Stored rows:
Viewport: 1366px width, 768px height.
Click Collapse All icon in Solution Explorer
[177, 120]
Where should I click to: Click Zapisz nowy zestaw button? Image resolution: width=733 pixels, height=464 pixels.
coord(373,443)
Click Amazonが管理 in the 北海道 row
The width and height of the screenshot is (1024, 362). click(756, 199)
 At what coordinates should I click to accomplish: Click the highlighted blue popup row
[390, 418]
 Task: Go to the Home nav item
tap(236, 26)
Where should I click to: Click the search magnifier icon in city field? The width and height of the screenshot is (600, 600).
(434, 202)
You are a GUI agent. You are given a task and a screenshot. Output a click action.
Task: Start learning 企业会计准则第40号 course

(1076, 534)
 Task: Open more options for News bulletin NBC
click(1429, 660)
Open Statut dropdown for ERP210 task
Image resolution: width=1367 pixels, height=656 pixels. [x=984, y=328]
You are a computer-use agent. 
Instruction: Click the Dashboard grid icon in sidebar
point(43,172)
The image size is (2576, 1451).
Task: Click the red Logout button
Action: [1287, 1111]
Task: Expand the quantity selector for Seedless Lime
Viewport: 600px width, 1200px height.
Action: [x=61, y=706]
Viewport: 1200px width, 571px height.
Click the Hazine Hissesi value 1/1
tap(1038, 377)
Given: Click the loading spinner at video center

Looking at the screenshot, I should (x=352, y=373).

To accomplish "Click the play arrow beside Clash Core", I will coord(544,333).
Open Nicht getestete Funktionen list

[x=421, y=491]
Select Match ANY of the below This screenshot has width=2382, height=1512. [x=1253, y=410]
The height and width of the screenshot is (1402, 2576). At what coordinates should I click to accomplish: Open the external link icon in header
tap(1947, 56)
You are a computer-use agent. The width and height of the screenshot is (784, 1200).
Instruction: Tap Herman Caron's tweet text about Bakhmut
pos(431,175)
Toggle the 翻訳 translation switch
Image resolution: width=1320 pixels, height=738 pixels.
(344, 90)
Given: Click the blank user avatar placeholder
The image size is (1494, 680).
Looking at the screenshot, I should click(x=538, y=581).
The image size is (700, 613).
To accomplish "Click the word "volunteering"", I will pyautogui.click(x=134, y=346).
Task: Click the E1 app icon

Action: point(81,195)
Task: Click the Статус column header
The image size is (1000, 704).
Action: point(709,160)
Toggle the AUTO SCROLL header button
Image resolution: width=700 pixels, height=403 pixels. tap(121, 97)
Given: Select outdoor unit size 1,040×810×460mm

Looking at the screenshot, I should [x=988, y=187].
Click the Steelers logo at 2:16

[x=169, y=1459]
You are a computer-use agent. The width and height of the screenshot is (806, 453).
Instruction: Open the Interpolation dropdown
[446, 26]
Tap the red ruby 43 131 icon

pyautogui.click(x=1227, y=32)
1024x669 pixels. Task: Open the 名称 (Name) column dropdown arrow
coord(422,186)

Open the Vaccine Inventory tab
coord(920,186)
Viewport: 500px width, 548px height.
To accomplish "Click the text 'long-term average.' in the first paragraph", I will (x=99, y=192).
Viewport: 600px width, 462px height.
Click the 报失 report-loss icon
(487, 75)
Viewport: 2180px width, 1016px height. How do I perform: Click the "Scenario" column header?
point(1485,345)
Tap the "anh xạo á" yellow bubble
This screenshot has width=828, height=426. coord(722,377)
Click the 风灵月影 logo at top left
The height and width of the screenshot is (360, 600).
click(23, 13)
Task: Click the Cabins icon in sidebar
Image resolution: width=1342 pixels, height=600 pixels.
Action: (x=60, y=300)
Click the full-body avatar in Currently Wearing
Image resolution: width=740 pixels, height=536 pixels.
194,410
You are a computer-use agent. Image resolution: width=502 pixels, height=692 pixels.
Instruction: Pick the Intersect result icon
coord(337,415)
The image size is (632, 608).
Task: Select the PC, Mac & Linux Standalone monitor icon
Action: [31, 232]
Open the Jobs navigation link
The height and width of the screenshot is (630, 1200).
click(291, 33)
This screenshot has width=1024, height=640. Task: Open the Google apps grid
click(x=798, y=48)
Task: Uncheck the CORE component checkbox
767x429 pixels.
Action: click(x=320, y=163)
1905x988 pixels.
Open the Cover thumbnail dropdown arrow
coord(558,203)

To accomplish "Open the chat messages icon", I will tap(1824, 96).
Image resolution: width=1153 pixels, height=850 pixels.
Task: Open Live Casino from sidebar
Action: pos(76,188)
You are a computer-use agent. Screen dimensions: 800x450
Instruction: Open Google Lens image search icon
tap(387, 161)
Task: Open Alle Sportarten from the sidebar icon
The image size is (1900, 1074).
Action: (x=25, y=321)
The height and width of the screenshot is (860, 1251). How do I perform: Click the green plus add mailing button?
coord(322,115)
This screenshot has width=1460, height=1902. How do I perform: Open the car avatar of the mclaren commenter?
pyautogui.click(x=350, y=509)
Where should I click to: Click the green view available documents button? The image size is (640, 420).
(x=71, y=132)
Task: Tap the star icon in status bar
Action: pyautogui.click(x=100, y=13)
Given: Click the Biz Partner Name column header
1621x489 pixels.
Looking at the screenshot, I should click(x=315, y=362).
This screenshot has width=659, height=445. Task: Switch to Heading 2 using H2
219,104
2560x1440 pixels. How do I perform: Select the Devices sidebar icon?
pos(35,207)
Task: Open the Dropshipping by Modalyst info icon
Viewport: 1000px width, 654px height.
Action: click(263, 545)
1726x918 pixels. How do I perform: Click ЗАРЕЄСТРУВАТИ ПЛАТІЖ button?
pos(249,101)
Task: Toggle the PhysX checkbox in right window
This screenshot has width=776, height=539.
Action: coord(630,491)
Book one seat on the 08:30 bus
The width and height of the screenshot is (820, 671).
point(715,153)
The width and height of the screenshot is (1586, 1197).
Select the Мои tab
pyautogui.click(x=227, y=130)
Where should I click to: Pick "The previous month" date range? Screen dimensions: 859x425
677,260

Objective:
Copy out the material again, word for word, from the line containing "Where should I click to: Click Zapisz" up to and including the line containing "Action: point(81,195)".

Reply:
Where should I click to: Click Zapisz nowy zestaw button? Image resolution: width=733 pixels, height=464 pixels.
coord(373,443)
Click Amazonが管理 in the 北海道 row
The width and height of the screenshot is (1024, 362). click(756, 199)
 At what coordinates should I click to accomplish: Click the highlighted blue popup row
[390, 418]
 Task: Go to the Home nav item
tap(236, 26)
Where should I click to: Click the search magnifier icon in city field? The width and height of the screenshot is (600, 600).
(434, 202)
You are a GUI agent. You are given a task and a screenshot. Output a click action.
Task: Start learning 企业会计准则第40号 course

(1076, 534)
 Task: Open more options for News bulletin NBC
click(1429, 660)
Open Statut dropdown for ERP210 task
Image resolution: width=1367 pixels, height=656 pixels. [x=984, y=328]
You are a computer-use agent. 
Instruction: Click the Dashboard grid icon in sidebar
point(43,172)
The image size is (2576, 1451).
Task: Click the red Logout button
Action: [1287, 1111]
Task: Expand the quantity selector for Seedless Lime
Viewport: 600px width, 1200px height.
Action: [x=61, y=706]
Viewport: 1200px width, 571px height.
Click the Hazine Hissesi value 1/1
tap(1038, 377)
Given: Click the loading spinner at video center

Looking at the screenshot, I should (x=352, y=373).

To accomplish "Click the play arrow beside Clash Core", I will coord(544,333).
Open Nicht getestete Funktionen list

[x=421, y=491]
Select Match ANY of the below This screenshot has width=2382, height=1512. [x=1253, y=410]
The height and width of the screenshot is (1402, 2576). At what coordinates should I click to accomplish: Open the external link icon in header
tap(1947, 56)
You are a computer-use agent. The width and height of the screenshot is (784, 1200).
Instruction: Tap Herman Caron's tweet text about Bakhmut
pos(431,175)
Toggle the 翻訳 translation switch
Image resolution: width=1320 pixels, height=738 pixels.
(344, 90)
Given: Click the blank user avatar placeholder
The image size is (1494, 680).
Looking at the screenshot, I should click(x=538, y=581).
The image size is (700, 613).
To accomplish "Click the word "volunteering"", I will pyautogui.click(x=134, y=346).
Task: Click the E1 app icon

Action: point(81,195)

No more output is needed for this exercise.